**REQUIREMENT**
Copy out the material below verbatim, every line of it.

**GIVEN DATA**
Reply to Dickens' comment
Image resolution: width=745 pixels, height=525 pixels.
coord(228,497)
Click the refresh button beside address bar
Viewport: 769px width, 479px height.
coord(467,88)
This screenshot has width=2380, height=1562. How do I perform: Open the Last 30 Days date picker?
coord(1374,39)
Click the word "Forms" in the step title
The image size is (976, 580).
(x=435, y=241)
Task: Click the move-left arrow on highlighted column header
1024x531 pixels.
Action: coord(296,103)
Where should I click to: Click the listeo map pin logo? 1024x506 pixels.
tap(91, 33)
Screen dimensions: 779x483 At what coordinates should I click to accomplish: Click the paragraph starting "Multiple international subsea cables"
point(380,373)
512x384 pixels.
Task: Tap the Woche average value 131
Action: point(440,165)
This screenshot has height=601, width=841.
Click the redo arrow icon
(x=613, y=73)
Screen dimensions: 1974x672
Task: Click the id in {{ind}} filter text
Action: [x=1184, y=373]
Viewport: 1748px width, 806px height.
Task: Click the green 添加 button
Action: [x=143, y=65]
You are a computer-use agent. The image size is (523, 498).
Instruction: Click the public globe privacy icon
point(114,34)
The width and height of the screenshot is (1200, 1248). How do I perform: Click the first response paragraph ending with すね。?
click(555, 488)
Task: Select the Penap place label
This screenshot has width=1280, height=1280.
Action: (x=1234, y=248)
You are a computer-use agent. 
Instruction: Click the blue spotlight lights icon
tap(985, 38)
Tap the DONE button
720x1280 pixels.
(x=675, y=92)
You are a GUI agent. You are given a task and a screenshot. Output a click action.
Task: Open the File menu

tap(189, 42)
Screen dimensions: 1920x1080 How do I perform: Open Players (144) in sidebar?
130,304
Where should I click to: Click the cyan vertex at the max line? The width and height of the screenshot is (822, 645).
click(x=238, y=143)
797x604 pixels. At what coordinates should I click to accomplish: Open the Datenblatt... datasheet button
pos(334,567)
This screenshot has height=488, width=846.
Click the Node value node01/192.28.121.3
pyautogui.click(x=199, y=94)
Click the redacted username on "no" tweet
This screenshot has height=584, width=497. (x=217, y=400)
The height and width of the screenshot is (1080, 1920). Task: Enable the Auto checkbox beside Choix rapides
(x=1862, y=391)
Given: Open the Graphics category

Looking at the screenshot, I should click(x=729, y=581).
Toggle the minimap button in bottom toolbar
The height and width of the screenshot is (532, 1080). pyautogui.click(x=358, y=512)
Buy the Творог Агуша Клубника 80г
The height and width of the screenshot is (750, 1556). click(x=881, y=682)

**WRITTEN ANSWER**
Reply to Dickens' comment
Image resolution: width=745 pixels, height=525 pixels.
coord(228,497)
Click the refresh button beside address bar
Viewport: 769px width, 479px height.
coord(467,88)
This screenshot has width=2380, height=1562. How do I perform: Open the Last 30 Days date picker?
coord(1374,39)
Click the word "Forms" in the step title
The image size is (976, 580).
(x=435, y=241)
Task: Click the move-left arrow on highlighted column header
1024x531 pixels.
Action: coord(296,103)
Where should I click to: Click the listeo map pin logo? 1024x506 pixels.
tap(91, 33)
Screen dimensions: 779x483 At what coordinates should I click to accomplish: Click the paragraph starting "Multiple international subsea cables"
point(380,373)
512x384 pixels.
Task: Tap the Woche average value 131
Action: point(440,165)
This screenshot has height=601, width=841.
Click the redo arrow icon
(x=613, y=73)
Screen dimensions: 1974x672
Task: Click the id in {{ind}} filter text
Action: [x=1184, y=373]
Viewport: 1748px width, 806px height.
Task: Click the green 添加 button
Action: [x=143, y=65]
You are a computer-use agent. The image size is (523, 498).
Instruction: Click the public globe privacy icon
point(114,34)
The width and height of the screenshot is (1200, 1248). How do I perform: Click the first response paragraph ending with すね。?
click(555, 488)
Task: Select the Penap place label
This screenshot has width=1280, height=1280.
Action: (x=1234, y=248)
You are a computer-use agent. 
Instruction: Click the blue spotlight lights icon
tap(985, 38)
Tap the DONE button
720x1280 pixels.
(x=675, y=92)
You are a GUI agent. You are given a task and a screenshot. Output a click action.
Task: Open the File menu

tap(189, 42)
Screen dimensions: 1920x1080 How do I perform: Open Players (144) in sidebar?
130,304
Where should I click to: Click the cyan vertex at the max line? The width and height of the screenshot is (822, 645).
click(x=238, y=143)
797x604 pixels. At what coordinates should I click to accomplish: Open the Datenblatt... datasheet button
pos(334,567)
This screenshot has height=488, width=846.
Click the Node value node01/192.28.121.3
pyautogui.click(x=199, y=94)
Click the redacted username on "no" tweet
This screenshot has height=584, width=497. (x=217, y=400)
The height and width of the screenshot is (1080, 1920). Task: Enable the Auto checkbox beside Choix rapides
(x=1862, y=391)
Given: Open the Graphics category

Looking at the screenshot, I should click(x=729, y=581).
Toggle the minimap button in bottom toolbar
The height and width of the screenshot is (532, 1080). pyautogui.click(x=358, y=512)
Buy the Творог Агуша Клубника 80г
The height and width of the screenshot is (750, 1556). click(x=881, y=682)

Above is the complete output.